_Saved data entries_
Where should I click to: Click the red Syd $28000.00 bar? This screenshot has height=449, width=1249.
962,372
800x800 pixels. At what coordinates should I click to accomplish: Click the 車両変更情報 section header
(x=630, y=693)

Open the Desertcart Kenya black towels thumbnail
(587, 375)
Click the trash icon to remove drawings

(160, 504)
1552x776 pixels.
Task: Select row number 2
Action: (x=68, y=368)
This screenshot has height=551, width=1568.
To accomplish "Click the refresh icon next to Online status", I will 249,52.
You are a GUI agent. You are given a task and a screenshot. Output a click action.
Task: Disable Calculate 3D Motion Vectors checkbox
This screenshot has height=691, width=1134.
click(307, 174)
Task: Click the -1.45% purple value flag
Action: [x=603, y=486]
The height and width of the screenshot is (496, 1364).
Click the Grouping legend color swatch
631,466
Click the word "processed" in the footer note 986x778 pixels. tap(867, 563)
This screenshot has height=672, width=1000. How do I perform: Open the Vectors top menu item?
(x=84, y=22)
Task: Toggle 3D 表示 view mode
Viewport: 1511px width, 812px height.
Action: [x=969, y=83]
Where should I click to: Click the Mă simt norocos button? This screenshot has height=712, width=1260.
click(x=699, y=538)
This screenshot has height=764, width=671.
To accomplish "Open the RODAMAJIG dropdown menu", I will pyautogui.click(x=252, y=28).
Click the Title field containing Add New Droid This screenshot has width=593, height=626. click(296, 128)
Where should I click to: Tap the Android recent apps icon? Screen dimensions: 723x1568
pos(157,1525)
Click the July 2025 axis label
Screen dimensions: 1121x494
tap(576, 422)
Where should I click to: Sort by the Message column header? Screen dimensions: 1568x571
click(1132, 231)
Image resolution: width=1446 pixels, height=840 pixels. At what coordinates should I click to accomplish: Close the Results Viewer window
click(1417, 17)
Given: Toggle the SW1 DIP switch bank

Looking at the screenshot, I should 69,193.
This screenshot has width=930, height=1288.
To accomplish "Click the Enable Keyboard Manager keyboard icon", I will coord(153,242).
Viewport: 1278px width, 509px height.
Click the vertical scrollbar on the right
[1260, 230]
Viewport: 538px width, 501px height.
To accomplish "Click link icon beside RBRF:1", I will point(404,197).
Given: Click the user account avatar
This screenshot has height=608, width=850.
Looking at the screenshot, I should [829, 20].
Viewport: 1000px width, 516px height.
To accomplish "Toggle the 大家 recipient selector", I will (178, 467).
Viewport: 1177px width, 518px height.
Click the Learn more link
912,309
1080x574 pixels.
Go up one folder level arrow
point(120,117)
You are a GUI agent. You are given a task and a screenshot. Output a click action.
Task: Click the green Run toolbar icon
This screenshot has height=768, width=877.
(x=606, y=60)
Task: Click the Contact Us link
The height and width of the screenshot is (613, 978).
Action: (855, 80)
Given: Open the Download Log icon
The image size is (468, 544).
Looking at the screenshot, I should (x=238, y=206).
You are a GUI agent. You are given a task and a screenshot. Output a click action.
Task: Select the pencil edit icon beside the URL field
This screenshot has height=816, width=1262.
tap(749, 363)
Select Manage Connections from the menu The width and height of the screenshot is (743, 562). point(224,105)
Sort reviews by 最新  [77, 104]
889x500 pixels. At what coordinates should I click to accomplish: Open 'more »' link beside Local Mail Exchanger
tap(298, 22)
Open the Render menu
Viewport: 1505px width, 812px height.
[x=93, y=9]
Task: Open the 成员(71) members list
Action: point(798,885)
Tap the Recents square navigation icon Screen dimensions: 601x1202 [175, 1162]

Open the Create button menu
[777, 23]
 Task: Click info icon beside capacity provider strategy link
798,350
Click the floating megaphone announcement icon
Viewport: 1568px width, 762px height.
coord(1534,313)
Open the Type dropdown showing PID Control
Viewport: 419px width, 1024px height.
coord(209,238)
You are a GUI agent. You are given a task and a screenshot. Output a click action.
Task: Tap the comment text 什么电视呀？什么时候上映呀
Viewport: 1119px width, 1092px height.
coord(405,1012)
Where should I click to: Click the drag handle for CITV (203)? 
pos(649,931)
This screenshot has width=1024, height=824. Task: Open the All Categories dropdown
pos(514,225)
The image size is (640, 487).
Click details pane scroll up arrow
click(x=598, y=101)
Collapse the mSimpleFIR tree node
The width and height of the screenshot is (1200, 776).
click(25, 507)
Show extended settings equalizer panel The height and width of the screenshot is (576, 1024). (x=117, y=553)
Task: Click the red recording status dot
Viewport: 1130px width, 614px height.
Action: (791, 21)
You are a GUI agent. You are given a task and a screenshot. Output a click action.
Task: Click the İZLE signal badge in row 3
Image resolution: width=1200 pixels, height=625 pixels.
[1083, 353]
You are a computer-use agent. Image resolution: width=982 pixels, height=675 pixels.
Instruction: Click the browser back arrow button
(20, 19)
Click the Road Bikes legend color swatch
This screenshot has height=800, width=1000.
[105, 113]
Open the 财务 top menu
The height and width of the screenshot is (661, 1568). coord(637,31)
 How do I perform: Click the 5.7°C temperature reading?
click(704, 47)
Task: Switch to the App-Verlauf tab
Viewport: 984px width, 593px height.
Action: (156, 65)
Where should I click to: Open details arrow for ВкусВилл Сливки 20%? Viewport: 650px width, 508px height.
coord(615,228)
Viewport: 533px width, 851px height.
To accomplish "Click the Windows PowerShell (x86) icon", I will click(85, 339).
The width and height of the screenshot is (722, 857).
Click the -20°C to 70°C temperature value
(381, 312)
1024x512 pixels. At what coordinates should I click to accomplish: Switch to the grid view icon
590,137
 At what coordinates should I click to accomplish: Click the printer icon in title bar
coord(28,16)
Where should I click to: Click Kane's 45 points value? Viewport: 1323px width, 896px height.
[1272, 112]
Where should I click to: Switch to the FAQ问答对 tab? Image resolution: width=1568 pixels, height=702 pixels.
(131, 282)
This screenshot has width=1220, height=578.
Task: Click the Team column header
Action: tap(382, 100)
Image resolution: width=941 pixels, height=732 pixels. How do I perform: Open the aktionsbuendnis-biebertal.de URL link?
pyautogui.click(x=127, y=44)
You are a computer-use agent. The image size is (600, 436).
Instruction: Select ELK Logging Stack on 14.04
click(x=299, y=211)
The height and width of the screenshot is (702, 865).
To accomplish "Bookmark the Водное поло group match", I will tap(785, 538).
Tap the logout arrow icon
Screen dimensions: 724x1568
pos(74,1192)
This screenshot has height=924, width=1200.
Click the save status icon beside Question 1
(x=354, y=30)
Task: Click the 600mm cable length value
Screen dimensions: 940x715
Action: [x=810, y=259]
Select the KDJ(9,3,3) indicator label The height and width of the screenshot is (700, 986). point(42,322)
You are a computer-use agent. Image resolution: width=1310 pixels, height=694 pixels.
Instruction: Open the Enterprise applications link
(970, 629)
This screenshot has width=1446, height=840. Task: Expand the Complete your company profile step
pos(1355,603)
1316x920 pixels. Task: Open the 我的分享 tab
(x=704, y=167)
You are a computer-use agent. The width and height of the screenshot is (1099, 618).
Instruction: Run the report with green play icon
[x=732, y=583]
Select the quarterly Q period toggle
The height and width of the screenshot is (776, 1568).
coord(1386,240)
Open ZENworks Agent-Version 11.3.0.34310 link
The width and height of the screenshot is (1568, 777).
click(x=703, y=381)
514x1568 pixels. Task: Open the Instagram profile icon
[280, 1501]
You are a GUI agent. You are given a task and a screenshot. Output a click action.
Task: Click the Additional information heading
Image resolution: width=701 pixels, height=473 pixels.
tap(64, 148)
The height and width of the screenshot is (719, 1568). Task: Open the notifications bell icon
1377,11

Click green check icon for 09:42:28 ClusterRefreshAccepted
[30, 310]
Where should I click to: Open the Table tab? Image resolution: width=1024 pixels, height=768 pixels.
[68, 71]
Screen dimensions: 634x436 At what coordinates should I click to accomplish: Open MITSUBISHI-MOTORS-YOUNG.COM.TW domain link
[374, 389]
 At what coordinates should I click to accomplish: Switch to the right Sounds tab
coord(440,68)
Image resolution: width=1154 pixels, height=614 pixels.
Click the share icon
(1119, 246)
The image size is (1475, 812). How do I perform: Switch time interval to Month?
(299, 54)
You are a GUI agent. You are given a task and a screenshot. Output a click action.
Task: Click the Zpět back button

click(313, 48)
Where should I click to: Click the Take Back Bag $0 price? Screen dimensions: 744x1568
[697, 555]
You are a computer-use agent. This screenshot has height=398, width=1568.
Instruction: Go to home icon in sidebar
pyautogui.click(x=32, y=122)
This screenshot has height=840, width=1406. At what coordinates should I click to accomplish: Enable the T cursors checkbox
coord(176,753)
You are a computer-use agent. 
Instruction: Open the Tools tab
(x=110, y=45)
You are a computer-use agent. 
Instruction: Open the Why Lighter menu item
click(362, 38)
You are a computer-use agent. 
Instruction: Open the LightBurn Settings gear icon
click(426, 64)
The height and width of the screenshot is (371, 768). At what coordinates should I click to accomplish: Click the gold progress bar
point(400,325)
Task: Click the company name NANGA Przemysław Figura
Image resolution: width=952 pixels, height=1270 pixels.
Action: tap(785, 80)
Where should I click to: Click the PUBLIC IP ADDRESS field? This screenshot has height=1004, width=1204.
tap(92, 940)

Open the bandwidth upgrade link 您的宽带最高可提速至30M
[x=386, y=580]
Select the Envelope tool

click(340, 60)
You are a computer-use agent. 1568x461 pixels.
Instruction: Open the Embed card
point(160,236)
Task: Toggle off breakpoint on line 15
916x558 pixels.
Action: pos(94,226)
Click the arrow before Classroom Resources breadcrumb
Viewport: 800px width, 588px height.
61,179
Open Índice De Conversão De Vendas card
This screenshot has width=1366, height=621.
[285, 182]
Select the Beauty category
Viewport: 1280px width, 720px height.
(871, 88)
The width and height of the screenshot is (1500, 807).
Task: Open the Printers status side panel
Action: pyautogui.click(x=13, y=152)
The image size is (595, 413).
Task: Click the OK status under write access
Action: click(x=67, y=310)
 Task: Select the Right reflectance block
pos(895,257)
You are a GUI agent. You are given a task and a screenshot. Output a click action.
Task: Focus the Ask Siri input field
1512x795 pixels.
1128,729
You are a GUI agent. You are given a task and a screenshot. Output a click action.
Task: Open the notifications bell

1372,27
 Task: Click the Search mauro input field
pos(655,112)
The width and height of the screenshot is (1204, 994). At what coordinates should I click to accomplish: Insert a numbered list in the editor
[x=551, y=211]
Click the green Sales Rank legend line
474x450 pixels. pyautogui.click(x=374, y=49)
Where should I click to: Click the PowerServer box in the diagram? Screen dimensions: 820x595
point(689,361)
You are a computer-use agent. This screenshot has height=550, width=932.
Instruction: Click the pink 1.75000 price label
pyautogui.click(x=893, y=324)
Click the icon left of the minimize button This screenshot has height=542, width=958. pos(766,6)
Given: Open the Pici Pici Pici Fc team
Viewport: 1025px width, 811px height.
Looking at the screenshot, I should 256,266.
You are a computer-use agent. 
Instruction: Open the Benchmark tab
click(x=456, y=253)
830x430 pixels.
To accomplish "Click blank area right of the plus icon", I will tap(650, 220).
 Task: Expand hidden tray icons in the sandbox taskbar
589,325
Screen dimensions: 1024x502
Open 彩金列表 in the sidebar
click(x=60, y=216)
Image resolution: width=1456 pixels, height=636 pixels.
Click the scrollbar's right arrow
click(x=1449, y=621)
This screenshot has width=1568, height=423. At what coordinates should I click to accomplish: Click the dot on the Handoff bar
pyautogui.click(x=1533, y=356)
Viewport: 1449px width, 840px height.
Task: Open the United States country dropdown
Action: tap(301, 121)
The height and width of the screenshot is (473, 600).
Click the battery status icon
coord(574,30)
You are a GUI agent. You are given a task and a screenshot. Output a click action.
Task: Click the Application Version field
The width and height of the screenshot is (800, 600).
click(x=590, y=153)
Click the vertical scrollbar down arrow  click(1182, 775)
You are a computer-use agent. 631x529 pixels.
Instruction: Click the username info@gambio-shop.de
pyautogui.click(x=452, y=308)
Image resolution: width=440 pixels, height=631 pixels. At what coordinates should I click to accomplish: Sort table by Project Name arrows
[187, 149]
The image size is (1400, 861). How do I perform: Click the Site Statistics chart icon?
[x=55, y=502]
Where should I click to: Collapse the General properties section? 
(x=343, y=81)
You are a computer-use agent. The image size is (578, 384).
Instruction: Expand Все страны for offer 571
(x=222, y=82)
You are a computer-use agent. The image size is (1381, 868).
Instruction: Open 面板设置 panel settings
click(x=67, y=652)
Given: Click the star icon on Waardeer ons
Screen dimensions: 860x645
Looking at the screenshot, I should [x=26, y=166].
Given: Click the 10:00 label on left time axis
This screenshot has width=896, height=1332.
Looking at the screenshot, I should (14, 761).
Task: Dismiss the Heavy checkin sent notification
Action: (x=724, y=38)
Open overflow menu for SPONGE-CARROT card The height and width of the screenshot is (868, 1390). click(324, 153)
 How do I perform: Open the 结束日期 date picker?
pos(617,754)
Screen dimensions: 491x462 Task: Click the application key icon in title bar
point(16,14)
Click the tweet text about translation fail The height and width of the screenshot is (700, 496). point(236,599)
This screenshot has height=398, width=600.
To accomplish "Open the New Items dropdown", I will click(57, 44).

_ACTION ITEM_
Respond with a single number, namely how many lines of the entries contain the word "left".

_RESULT OF THE TASK_
2